The Black Psychiatrists of America heartily endorses the Resolution against Racism and Racial Discrimination as put forward by the Committee of Black Psychiatrists and the Council of Minority Mental Health and Health Disparities.
This third season of the Liberation Film Series (LFS) is focused on Human Rights: Self-Respect, Self-Defense and Self-Determination. Each year this acclaimed, nationally supported and hard-hitting series promotes literacy, independent thought, critical analysis and informed activism. LFS thrives to engage the youth, families, the grassroots community, and scholar-activists in educational films and “community conversations” of contemporary relevance that focus on creating learning opportunities, increased clarity, and new solutions to current and emerging sociopolitical challenges.
On April 12, 1964, just over fifty years ago, Malcolm X (El Hajj Malik El Shabazz) stated: “We are fighting for recognition as human beings. We are fighting for the right to live as free humans in this society. In fact, we are actually fighting for rights that are even greater than civil rights and that is human rights.” It is in this spirit that the Liberation Film Series is offered for your full participation and edification. Spread the word.
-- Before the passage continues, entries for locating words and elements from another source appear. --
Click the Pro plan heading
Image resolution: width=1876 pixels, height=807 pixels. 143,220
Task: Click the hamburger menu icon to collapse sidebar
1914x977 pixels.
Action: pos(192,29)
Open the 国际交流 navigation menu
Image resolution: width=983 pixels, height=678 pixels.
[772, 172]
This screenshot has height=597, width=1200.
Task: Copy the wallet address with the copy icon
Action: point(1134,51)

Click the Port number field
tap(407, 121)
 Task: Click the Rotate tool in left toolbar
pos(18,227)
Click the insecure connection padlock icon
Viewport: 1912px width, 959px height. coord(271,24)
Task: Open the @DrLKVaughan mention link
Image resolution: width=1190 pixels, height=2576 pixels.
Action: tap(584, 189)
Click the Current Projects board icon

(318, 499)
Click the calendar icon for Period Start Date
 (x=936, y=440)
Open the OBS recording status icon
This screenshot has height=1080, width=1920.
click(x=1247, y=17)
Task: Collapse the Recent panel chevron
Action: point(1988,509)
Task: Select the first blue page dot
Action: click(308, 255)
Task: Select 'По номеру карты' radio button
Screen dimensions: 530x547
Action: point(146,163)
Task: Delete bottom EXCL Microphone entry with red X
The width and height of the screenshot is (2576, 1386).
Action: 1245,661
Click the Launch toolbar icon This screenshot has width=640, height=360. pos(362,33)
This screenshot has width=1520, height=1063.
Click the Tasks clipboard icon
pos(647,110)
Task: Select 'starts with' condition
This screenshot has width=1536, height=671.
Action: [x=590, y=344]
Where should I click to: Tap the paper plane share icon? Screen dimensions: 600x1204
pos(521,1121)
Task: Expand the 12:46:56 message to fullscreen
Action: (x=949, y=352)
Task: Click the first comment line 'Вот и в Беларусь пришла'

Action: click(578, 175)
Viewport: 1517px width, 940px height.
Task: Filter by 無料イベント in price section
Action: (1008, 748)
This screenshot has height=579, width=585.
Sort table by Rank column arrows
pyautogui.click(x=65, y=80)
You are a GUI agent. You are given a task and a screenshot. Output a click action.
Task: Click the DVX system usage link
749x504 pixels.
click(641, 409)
The Liberation Film Series is supported by the Charles H. Wright Museum of African American History and the Black/African Studies Departments of Michigan State University, Edwards and Jennings, P.C., National Conference of Black Lawyers, Wolverine Bar Association, Detroit Metropolitan Bar Association, University of Michigan - Dearborn, University of Michigan - Ann Arbor, Wayne State University, Eastern Michigan University, Wayne County Community College District, Oakland University, University of Massachusetts – Amherst, National Council of Black Studies, Dr. Errol Henderson (Pennsylvania State University), Media Education Foundation, The Walter P. Reuther Library – Wayne State University, Detroit Metropolitan Bar Association, Wayne State University Press, Michigan Humanities Council, community activists, and individual contributors. Charles Ezra Ferrell, a consultant to The Wright Museum, is the LFS Founder and Program Director.
All films and discussions are free and open to the public, and take place in the Museum's General Motors Theater.